We like that the Navy is using expeditionary ships in the role of exercising with regional nations, in particular we imagine that without the MEU equipment, the USS Ashland (LSD 48) probably has that huge well deck filled with the right equipment to exercise efficiently with regional partners. In regards to that last sentence, the key word is imagine. I'm assuming a lot, because I'm assuming the Navy is testing mothership operations with a ship well designed for that role. I'd like to think it is loaded up with a bunch of small boats, unmanned vehicles, specialized training units, coast guard personal, and equipment to support Seabee's. If not, another missed opportunity.
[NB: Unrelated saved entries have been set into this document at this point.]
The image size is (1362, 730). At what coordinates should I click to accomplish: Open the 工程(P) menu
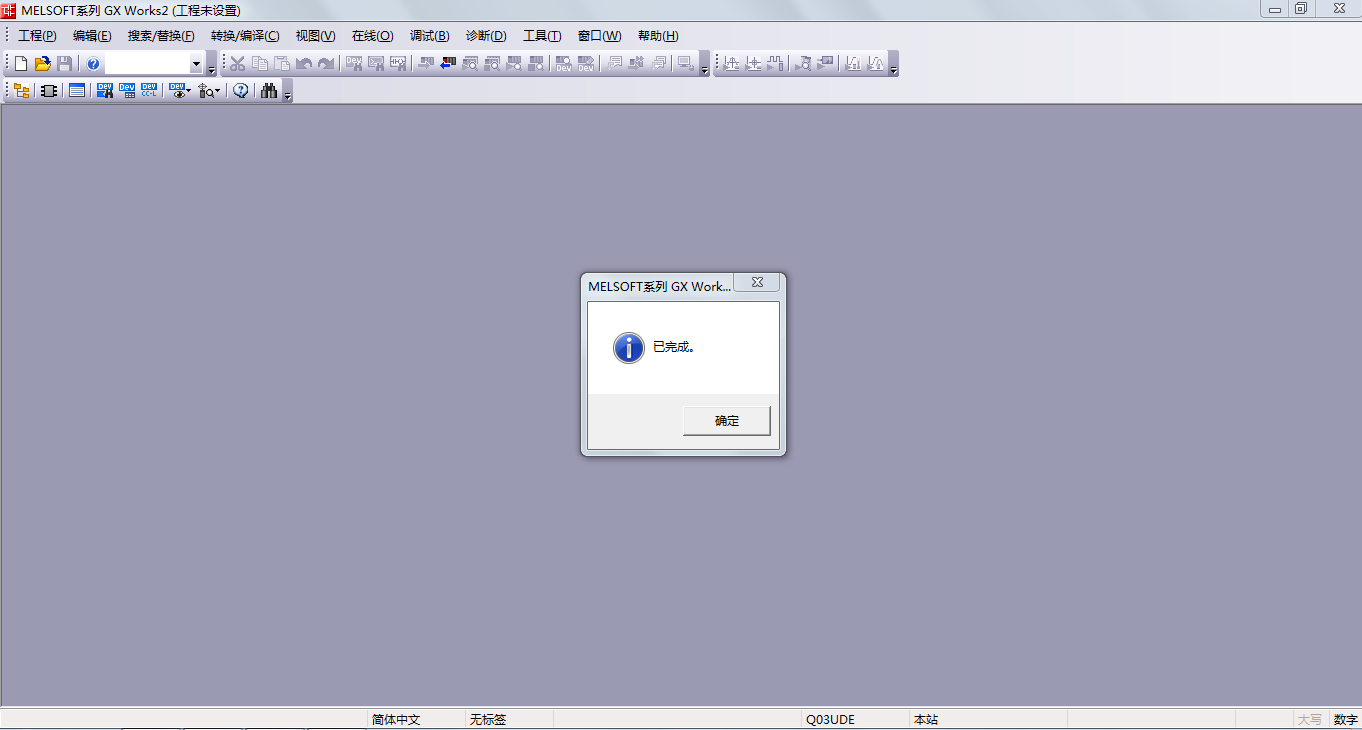pyautogui.click(x=37, y=36)
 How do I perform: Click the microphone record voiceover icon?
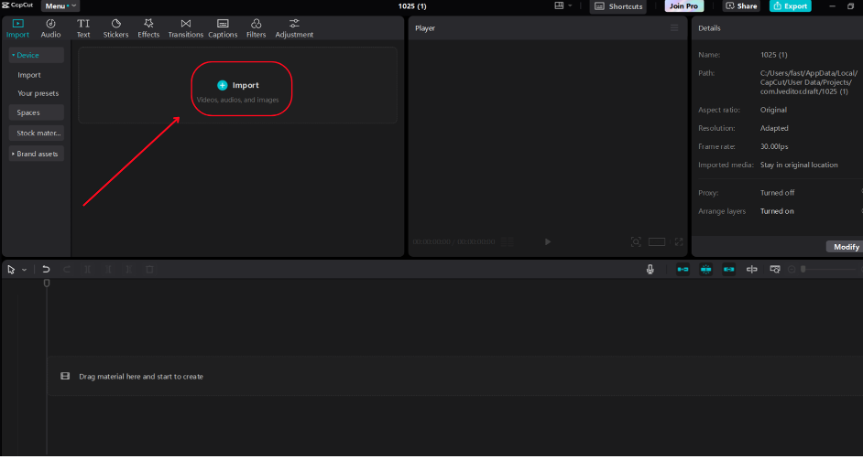click(650, 269)
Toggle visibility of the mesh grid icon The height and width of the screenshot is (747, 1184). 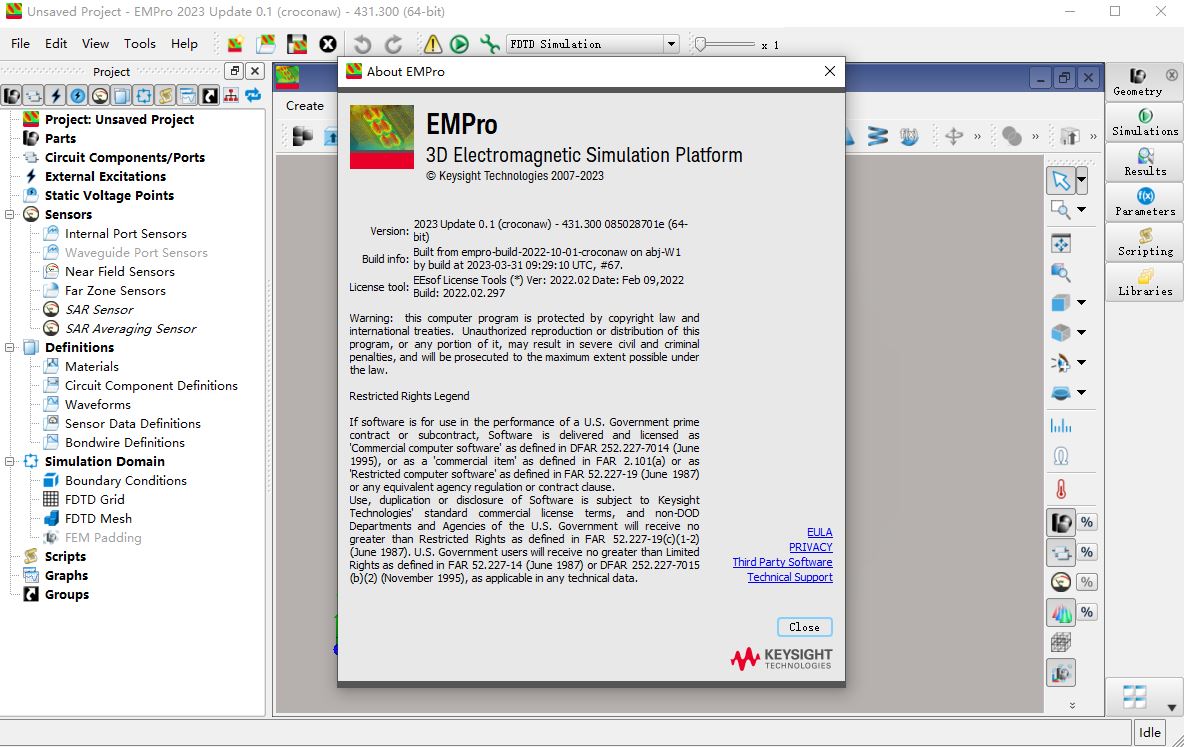pos(1061,642)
Why do we constantly talk about motherships? Observe recent operations off Africa, including the recent French activity, and it is self evident. The USS Whidbey Island (LSD 41) was an offshore mobile forward operating sea base for 6 months, and piracy off Somalia is down in that region from last year. The USS Oak Hill (LSD 51) has replaced the USS Whidbey Island (LSD 41) in that role. The USS Ashland (LSD 48) is currently making the rounds in southeast Africa, I expect they will do good things on this deployment to a region who rarely sees the US Navy. The USS Fort McHenry (LSD 43) recently completed the African Partnership Station that is best described as DOEE with the MSC, a HSV, and a LPD. I still need to write up our conclusions on that mission.
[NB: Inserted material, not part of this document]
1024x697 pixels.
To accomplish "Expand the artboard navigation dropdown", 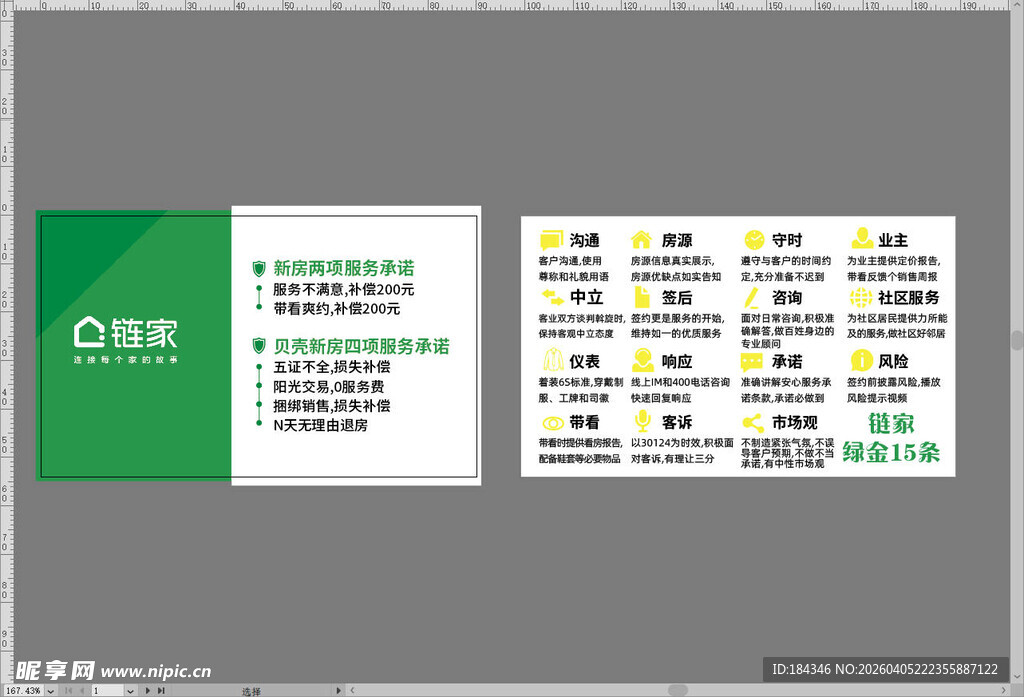I will (x=130, y=690).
Note none of those expeditionary ships mentioned in this post have Marines onboard. The Marines should be screaming for more expeditionary ships, because despite all the calls to get back to sea from the Marine community, when the Marines get out of Iraq they are going to find the Navy is using their ships for their own purposes. The Navy has good reason though, the mothership concept works, it is one of the strategical and tactical ideas of our time, its a shame the concept is being wasted on the small LCS design, although we have faith the Navy will 'eventually' realize this. Thomas Barnett used to talk about the future Navy being more ferry than warship (he still may). At the time who believed him? It is very difficult to take an objective look at how the Navy is approaching Africa today with these big expeditionary ships carrying alternative payloads and not acknowledge the Navy is basically validating through current operations he was exactly right.

We could produce an article the same length about the expeditionary ship deployments to South America and Southeast Asia conducting the same type of mission profiles, and those articles would include the Hospital ship deployments and large deck amphibious ships. With the upcoming Mercy and Boxer deployments, we eventually will. The expeditionary ship requirements for the Navy are plainly obvious, they are best reflected by the operational tempo of the expeditionary fleet, which is higher per class than any other ship class the Navy operates (besides submarines, see a pattern?). Who is ready to admit the needs don't match the plan inside the Navy? If your looking for a sign the Navy is adjusting to its own strategy with its resource priorities, keep an eye on the 10th LPD discussion for FY09, it is where the transition will begin.